Remembering Ted Hicks
By Thomas McGowan
Special to The Mountain Times
The death of Ted Hicks last Friday deprives our community and the community of scholars and storytelling artists of an extraordinary bearer of family and local traditions.
Born in 1954 in Avery County, the son of Ray and Rosa Hicks, Ted stayed at home in their iconic weathered house on the lower slopes of Beech Mountain, tended his family’s herb gathering and gardening, listened to the continuation of the Jack Tales tradition and helped his parents until his own illness removed him to a nursing facility in Banner Elk.
In his book, “The Keepers,” Robert Isbell devotes a chapter to Ted, whom he calls the “Herb Gatherer.” Isbell describes the role of Ted and his brother, Leonard, in continuing the wild crafting of their father in the woods around their home.
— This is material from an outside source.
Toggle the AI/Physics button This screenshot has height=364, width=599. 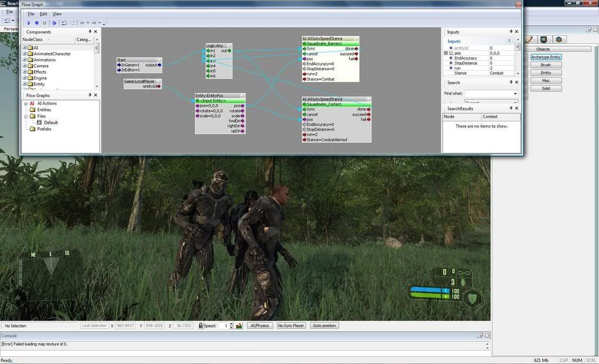tap(260, 325)
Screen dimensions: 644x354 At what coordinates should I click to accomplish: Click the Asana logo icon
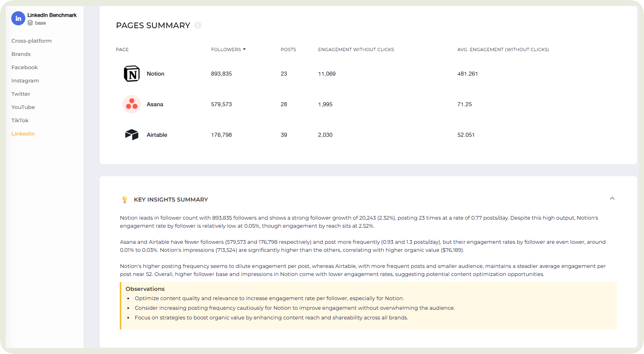click(131, 104)
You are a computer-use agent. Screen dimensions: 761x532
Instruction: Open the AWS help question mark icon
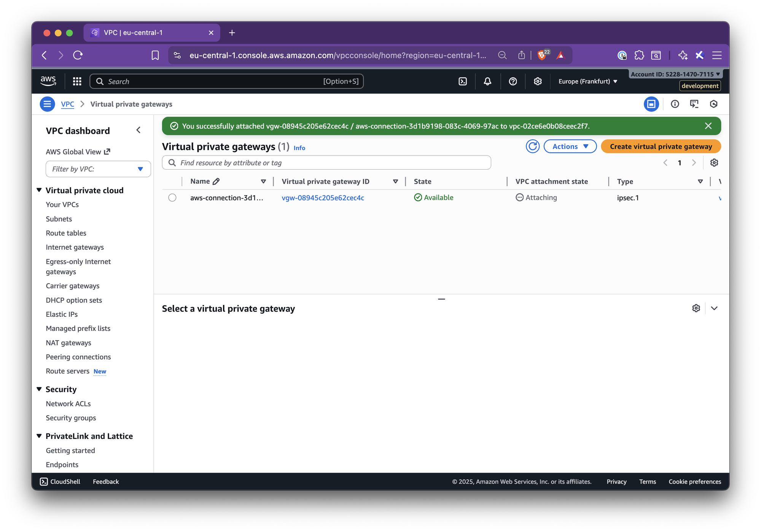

Isbell notes that as age and illness “began to curtail father Ray’s trips into the forests, Leonard and Ted took up the slack.”
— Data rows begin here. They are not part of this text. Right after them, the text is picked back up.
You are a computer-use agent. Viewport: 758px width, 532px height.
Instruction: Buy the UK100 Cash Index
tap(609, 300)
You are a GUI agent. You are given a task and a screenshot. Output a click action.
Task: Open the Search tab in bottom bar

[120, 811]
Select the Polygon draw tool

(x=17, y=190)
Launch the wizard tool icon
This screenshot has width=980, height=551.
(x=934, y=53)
The early years of this family folk occupation are beautifully represented in scenes in the Tom Burton-Jack Schrader short documentary, “A Film about Ray Hicks,” which is now available on DVD with other clips of Beech Mountain people through the Archives of Appalachia at East Tennessee State University. The filmed work scenes occur under a series of alternating light conditions that the exposure range of 16 mm film contrasts starkly, provoking symbolic interpretation.
Moss gathering occurs in bright patches of landscape, but also in darker forest. Ray works, and sons Leonard and Ted assist, even though the father’s voice-over commentary reminds the viewer that the best moss is gone. Returning to the home place with bundles of moss carried on their shoulders, father and sons form a strikingly expressive group. The camera positioned at a low angle looks up to a ridgeline, and they and their burdens appear in dark dramatic silhouette against a blue sky. In their single file, the sons follow in their father’s footsteps.
Ted followed in his notable father’s footsteps in gardening, herb gathering and the tasks of consciously self-sufficient living around their home, which has been celebrated in the paintings of Robert Timberlake and a series of films on his family, most notably “Ray and Rosa Hicks: The Last of the Old-Time Storytellers,” shown often on UNC-TV.
In the films, he is often a figure in the background or helpful supporter of his parents, but the death of his father and his own decline in health forced him to leave off much of his outdoor work and move into more storytelling. Ted had heard family stories in the particularly rich context of his home with his dad and cousin, Orville Hicks, and his love of the boy, Jack, had led him to reading in Richard Chase’s “The Jack Tales.”
He began telling stories to the drivers of the AppalCART van taking him to dialysis treatments in town, to visiting students from the Appalachian Studies program at Appalachian State University, at the Ray Hicks Festival on Glenn and Lula Bolick’s farm in Blowing Rock and once even in the large main tent of the National Storytelling Festival in Jonesborough, Tenn.
In her excellent MA thesis at Appalachian State, Lisa Baldwin rightly noted that Ted told Jack and Grandfather Tales and personal narratives “with the special detail, conviction and sincerity” of his father, Ray Hicks, with a special remembered love of his father and with a generous grace, despite his increasing debilitating illnesses in his last years.
Ted Hicks was a gifted bearer of his family’s work and story traditions, even in tough times. His friends and scholars will miss his special knowledge of herbs and old ways, his notable story repertory, and his kind and gentle spirit and ways.
Thomas McGowan is a retired professor of English at Appalachian State University.